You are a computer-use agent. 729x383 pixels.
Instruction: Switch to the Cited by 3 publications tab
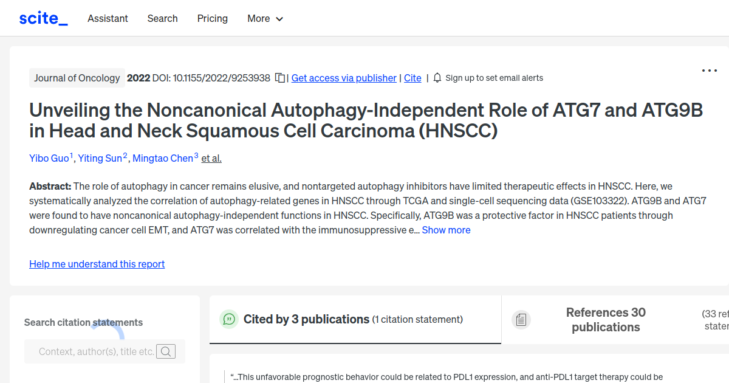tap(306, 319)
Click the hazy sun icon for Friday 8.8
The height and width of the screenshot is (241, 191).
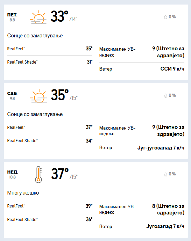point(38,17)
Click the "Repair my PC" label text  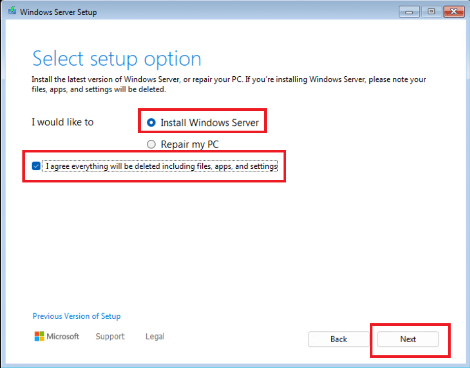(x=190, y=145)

-.-.-

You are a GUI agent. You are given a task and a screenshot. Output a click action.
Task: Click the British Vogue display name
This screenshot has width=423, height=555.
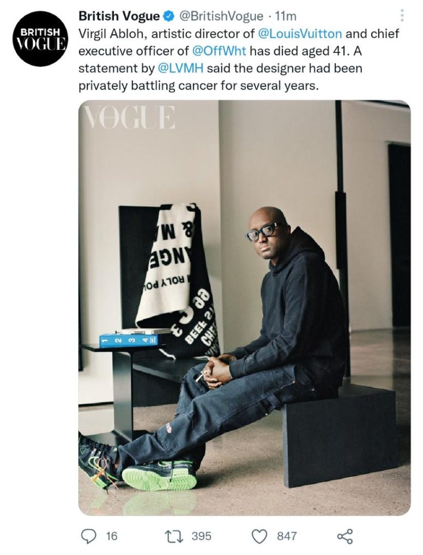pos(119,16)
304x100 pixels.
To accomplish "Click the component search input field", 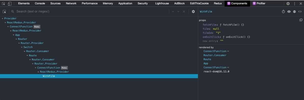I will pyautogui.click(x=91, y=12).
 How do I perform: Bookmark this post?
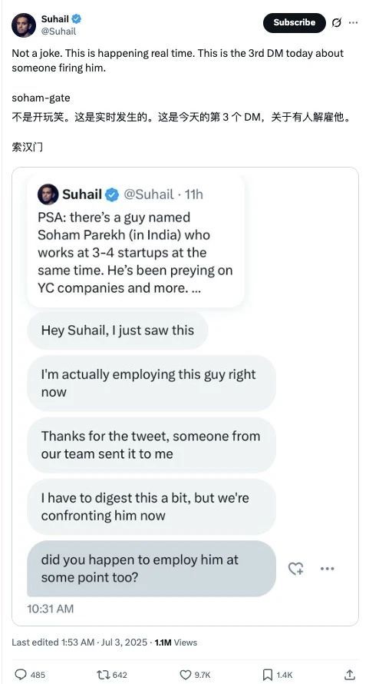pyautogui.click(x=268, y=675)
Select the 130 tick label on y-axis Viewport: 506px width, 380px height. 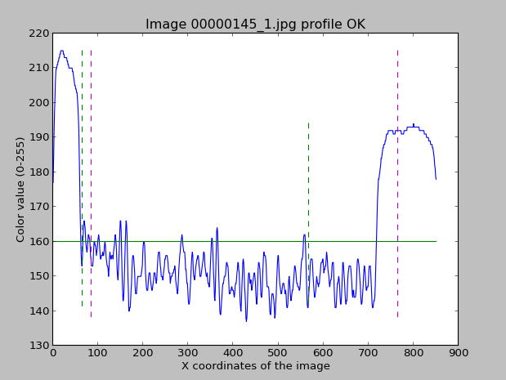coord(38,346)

-.-.-

Task goal => Find the number of lines in the data above that contain "agent". Please give that number alone.

The completed task => 2